Phase | Highest price limit | Lowest price limit |
Within 10 mins of contract generation | Index × (1 + X) | Index × (1 − X) |
10 mins after contract generation | Min[ Max(Index, Index × (1 + Y) + avg. premium in last N mins), Index × (1 + Z) ] | Max[ Min(Index, Index × (1 − Y) + avg. premium in last N mins), Index × (1 − Z) ] |
Z equals 3% in the 30 minutes before weekly futures are delivered.
Index price (Index):
USDT-margined and crypto-margined contracts use the index price of the corresponding trading pair. For example, the BTCUSDT perpetual contract uses the BTC/USDT index, and the BTCUSD perpetual contract uses the BTC/USD index.

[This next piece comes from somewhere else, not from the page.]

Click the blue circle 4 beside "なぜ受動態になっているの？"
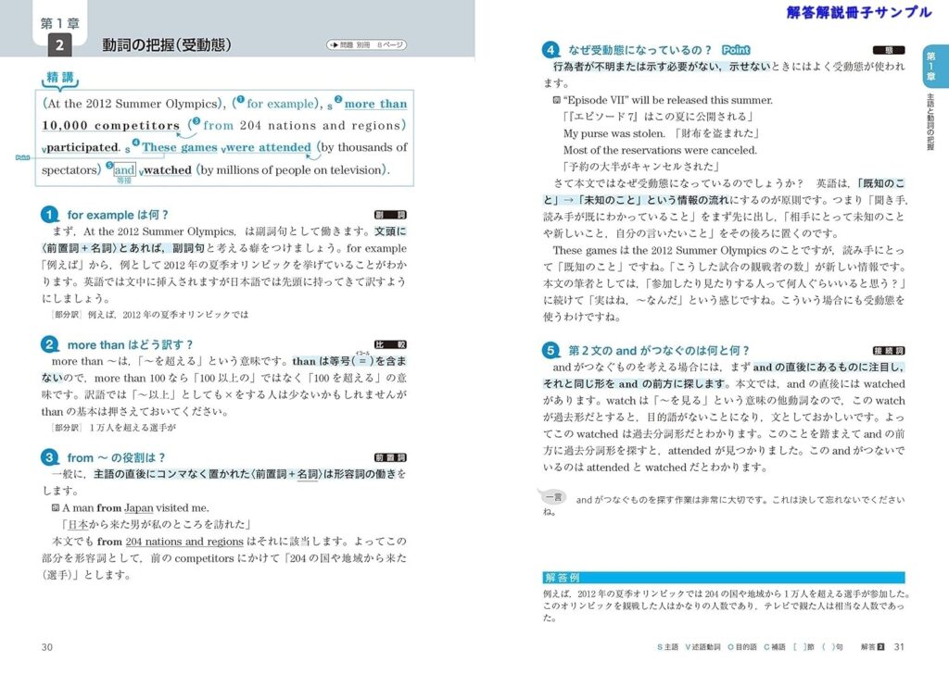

Average premium in the last N minutes:
The platform samples the contract quotes and the spot index at a fixed interval. At each sampling point, the contract mid-price is taken (mid-price = (best ask + best bid) / 2), and the spot index at the same moment is subtracted from it to obtain the premium basis at that point. The average of all premium bases over the last N minutes is the average premium in the last N minutes. For the value of N, please visit /trade-market/info/swap. The sampling interval is typically 200 milliseconds and may differ for certain pairs; OKX reserves the right to adjust it at any time.These rules apply to all contracts (including USDT-margined, USDC-margined, and crypto-margined contracts), and both opening and closing positions are subject to the limits.
Spot and margin
For the real-time values of the X, Y, Z, J, H parameters, please visit /trade-market/info/spot.
Before opening (pre-open period)
For trading pairs that open via pre-open ordering, the following price limit applies from the start of the pre-open period until the market officially opens:
Highest price limit | Lowest price limit |
Index × (1 + J) | Index × (1 − J) |
After opening
When a stable spot index is available, OKX will typically apply index-based price limit rules; in new listing scenarios where the spot index is unavailable or unstable, it will typically apply closing-price-based price limit rules. OKX may switch the calculation rules or adjust parameters in real time according to market conditions.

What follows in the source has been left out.